You can add filters to videos and give them a certain feel in terms of color tone and, possibly, some snazzy lighting effects. But that’s as far as filters go. You can’t go around adjusting exposure on a certain area of the video or any such fine refinements.
That’s because when you record a video, the iPhone handles all those metrics, such as exposure and white balance, giving the video its own distinct tone. You can play around with a few aspects using the manual controls, but only during the capture process and not after the footage has been saved. Here’s an unedited Log footage sample:
Comparatively, below is the result after some basic editing done right on the iPhone 15 Pro Max:
Log footage offers you a video where you get a blank playfield to adjust almost everything from color chemistry and luminosity to saturation and gamma levels. And that’s where LUTs (or Look Up Tables) come into the picture.
Think of them as filters, but something far more versatile and one that follows mathematical rules for making color adjustments instead of flat color tone overlaying.
The biggest advantage of LUTs is that anyone with adequate knowledge about films and color grading can create their own custom LUTs. Apple has also created a default ProRES LUT for its take on color grading that can be downloaded externally, and it also ships within apps such as the Blackmagic Camera app.
On the positive side, there are a ton of LUTs available on the web to experiment with, allowing you to ape the specific look you saw in a film or a TV show. On the negative end of the debate, the really niche or good ones come at a premium, which is unsurprising given the amount of work that goes into creating them.
But that’s not the only drawback for an average iPhone 15 Pro owner. It’s easy to download free LUTs, as I did one emulating the desaturated look in Christopher Nolan’s Oppenheimer, but applying them is no cakewalk. Instead, you will need pro-grade software like Adobe Premiere Pro or DaVinci Resolve.
Also, you need video editing skills to apply these LUTs to your Log video. I tried to do the same in DaVinci Resolve, and, to put it simply, I would not go through the painstakingly time-consuming process just to post videos on social media. That’s especially true when platforms like Instagram already offer a healthy bunch of filters that add some zest to your clips.
Before you start Log video capture on the iPhone, you need to enable the format by following this path: Settings > Camera > Formats > ProRES Encoding > Log. Keep in mind that the default iPhone camera app is a bit limiting in terms of creative controls, so you might want to pick up a dedicated app like the Blackmagic Camera app.

## SET TASK
Retype the passage from the iPhone Log video text, starting with "Think of them" and going on through "as the Blackmagic Camera app.".

## DATASET
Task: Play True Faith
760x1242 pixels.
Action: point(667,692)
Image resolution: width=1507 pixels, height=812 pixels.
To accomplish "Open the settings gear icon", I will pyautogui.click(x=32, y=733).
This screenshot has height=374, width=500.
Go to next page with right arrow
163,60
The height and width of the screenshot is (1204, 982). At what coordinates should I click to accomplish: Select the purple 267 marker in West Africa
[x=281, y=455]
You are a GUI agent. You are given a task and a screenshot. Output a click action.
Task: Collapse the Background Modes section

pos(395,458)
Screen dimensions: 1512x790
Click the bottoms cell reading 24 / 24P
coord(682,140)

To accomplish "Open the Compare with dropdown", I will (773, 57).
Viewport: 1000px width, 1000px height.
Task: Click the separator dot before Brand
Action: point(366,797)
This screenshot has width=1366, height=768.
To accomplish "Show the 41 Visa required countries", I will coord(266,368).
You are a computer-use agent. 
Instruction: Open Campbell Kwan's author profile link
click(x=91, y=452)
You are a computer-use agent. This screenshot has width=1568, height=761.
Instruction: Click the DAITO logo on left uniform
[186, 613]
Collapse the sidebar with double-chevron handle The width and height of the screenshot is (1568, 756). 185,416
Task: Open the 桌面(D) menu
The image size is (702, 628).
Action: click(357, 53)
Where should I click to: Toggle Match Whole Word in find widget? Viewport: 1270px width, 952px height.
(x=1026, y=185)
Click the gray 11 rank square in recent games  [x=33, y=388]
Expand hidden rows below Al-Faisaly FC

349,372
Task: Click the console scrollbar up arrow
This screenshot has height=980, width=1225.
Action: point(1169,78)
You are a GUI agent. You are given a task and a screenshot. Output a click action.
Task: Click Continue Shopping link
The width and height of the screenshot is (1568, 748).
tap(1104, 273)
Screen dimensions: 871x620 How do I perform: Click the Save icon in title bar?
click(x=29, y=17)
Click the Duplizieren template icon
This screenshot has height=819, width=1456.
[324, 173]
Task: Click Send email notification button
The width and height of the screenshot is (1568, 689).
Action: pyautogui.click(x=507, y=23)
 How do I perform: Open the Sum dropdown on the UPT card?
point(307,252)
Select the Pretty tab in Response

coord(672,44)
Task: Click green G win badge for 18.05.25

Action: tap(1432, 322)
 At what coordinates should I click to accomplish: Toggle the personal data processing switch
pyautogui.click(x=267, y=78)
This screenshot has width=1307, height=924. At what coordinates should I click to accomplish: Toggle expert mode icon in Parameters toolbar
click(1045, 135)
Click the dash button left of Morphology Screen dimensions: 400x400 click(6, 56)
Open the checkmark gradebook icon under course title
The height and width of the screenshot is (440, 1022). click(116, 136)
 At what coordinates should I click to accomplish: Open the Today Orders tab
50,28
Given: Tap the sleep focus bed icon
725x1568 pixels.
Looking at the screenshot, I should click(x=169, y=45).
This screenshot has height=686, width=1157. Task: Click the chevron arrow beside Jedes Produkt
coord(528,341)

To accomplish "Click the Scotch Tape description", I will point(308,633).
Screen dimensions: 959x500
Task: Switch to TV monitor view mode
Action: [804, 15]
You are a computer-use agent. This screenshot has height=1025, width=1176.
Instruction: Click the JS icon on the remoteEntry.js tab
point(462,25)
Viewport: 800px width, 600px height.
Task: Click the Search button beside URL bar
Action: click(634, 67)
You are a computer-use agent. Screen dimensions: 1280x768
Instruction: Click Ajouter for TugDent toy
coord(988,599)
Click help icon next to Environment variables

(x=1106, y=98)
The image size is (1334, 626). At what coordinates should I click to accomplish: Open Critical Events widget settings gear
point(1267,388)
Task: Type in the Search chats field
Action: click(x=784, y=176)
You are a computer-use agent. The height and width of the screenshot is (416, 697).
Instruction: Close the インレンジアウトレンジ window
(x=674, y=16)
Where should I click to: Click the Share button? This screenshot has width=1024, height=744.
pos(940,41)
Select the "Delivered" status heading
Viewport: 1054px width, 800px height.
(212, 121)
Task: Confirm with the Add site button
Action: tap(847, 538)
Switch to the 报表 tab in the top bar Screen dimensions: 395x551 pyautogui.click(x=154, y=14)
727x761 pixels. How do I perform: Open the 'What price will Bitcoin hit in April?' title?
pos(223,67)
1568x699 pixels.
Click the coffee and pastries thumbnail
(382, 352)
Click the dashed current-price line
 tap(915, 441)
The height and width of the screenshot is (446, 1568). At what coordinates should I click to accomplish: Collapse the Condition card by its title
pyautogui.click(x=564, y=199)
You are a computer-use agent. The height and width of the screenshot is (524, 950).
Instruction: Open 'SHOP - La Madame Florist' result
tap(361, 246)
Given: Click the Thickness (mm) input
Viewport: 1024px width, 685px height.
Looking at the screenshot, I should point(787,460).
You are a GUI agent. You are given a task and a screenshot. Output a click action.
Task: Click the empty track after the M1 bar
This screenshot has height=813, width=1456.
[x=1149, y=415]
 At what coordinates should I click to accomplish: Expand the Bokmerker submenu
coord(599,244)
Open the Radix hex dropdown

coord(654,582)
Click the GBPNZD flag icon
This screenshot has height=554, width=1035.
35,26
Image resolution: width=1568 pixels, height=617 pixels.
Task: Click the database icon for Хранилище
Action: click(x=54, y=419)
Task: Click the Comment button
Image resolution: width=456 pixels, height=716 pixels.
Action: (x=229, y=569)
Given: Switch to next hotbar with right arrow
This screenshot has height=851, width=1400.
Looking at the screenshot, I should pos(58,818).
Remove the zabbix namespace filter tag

## FINAL ANSWER
Think of them as filters, but something far more versatile and one that follows mathematical rules for making color adjustments instead of flat color tone overlaying.
The biggest advantage of LUTs is that anyone with adequate knowledge about films and color grading can create their own custom LUTs. Apple has also created a default ProRES LUT for its take on color grading that can be downloaded externally, and it also ships within apps such as the Blackmagic Camera app.